- [WHAT YOU SHOULD DO]:
Reproduce the data exactly. Omit no record.

(Records from a data source)
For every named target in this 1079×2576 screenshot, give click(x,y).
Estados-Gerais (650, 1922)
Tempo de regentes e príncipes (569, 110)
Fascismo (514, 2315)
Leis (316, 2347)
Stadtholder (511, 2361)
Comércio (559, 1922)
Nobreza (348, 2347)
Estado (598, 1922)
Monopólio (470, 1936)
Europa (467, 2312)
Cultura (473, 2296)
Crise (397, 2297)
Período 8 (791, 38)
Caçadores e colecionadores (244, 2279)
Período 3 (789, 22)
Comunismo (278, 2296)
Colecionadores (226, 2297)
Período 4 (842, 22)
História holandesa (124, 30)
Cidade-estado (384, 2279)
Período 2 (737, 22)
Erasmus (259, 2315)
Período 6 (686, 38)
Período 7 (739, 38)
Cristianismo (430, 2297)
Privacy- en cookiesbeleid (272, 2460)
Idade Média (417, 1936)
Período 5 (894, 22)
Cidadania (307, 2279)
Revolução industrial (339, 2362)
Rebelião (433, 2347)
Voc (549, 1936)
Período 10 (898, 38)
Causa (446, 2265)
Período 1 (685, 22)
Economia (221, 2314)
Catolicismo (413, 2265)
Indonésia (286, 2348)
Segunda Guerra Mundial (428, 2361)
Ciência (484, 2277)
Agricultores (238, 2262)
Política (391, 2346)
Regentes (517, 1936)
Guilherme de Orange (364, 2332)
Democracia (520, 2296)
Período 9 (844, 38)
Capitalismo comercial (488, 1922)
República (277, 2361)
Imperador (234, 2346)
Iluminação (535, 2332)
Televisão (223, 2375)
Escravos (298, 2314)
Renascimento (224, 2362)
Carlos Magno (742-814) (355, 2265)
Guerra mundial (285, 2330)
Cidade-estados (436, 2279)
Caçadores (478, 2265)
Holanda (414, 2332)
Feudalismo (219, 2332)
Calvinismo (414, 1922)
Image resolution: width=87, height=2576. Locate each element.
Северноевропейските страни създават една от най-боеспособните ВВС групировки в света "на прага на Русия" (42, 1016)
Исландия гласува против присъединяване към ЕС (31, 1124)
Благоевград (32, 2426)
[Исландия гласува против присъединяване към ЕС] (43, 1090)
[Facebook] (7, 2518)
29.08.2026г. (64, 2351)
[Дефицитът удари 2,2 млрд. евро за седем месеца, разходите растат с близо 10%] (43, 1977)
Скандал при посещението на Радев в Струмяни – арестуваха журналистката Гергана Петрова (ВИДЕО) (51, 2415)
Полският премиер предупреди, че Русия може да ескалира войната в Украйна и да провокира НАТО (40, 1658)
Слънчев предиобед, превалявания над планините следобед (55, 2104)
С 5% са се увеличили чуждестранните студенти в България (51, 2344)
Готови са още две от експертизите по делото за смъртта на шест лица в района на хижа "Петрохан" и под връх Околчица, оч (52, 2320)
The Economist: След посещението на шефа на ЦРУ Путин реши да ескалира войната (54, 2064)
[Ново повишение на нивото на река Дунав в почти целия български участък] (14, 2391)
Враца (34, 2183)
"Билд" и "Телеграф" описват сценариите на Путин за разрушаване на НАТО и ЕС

- [RESPONSE AREA]:
For every named target in this 1079×2576 screenshot, give click(x,y).
Estados-Gerais (650, 1922)
Tempo de regentes e príncipes (569, 110)
Fascismo (514, 2315)
Leis (316, 2347)
Stadtholder (511, 2361)
Comércio (559, 1922)
Nobreza (348, 2347)
Estado (598, 1922)
Monopólio (470, 1936)
Europa (467, 2312)
Cultura (473, 2296)
Crise (397, 2297)
Período 8 (791, 38)
Caçadores e colecionadores (244, 2279)
Período 3 (789, 22)
Comunismo (278, 2296)
Colecionadores (226, 2297)
Período 4 (842, 22)
História holandesa (124, 30)
Cidade-estado (384, 2279)
Período 2 (737, 22)
Erasmus (259, 2315)
Período 6 (686, 38)
Período 7 (739, 38)
Cristianismo (430, 2297)
Privacy- en cookiesbeleid (272, 2460)
Idade Média (417, 1936)
Período 5 (894, 22)
Cidadania (307, 2279)
Revolução industrial (339, 2362)
Rebelião (433, 2347)
Voc (549, 1936)
Período 10 (898, 38)
Causa (446, 2265)
Período 1 (685, 22)
Economia (221, 2314)
Catolicismo (413, 2265)
Indonésia (286, 2348)
Segunda Guerra Mundial (428, 2361)
Ciência (484, 2277)
Agricultores (238, 2262)
Política (391, 2346)
Regentes (517, 1936)
Guilherme de Orange (364, 2332)
Democracia (520, 2296)
Período 9 (844, 38)
Capitalismo comercial (488, 1922)
República (277, 2361)
Imperador (234, 2346)
Iluminação (535, 2332)
Televisão (223, 2375)
Escravos (298, 2314)
Renascimento (224, 2362)
Carlos Magno (742-814) (355, 2265)
Guerra mundial (285, 2330)
Cidade-estados (436, 2279)
Caçadores (478, 2265)
Holanda (414, 2332)
Feudalismo (219, 2332)
Calvinismo (414, 1922)
Image resolution: width=87, height=2576. Locate each element.
Северноевропейските страни създават една от най-боеспособните ВВС групировки в света "на прага на Русия" (42, 1016)
Исландия гласува против присъединяване към ЕС (31, 1124)
Благоевград (32, 2426)
[Исландия гласува против присъединяване към ЕС] (43, 1090)
[Facebook] (7, 2518)
29.08.2026г. (64, 2351)
[Дефицитът удари 2,2 млрд. евро за седем месеца, разходите растат с близо 10%] (43, 1977)
Скандал при посещението на Радев в Струмяни – арестуваха журналистката Гергана Петрова (ВИДЕО) (51, 2415)
Полският премиер предупреди, че Русия може да ескалира войната в Украйна и да провокира НАТО (40, 1658)
Слънчев предиобед, превалявания над планините следобед (55, 2104)
С 5% са се увеличили чуждестранните студенти в България (51, 2344)
Готови са още две от експертизите по делото за смъртта на шест лица в района на хижа "Петрохан" и под връх Околчица, оч (52, 2320)
The Economist: След посещението на шефа на ЦРУ Путин реши да ескалира войната (54, 2064)
[Ново повишение на нивото на река Дунав в почти целия български участък] (14, 2391)
Враца (34, 2183)
"Билд" и "Телеграф" описват сценариите на Путин за разрушаване на НАТО и ЕС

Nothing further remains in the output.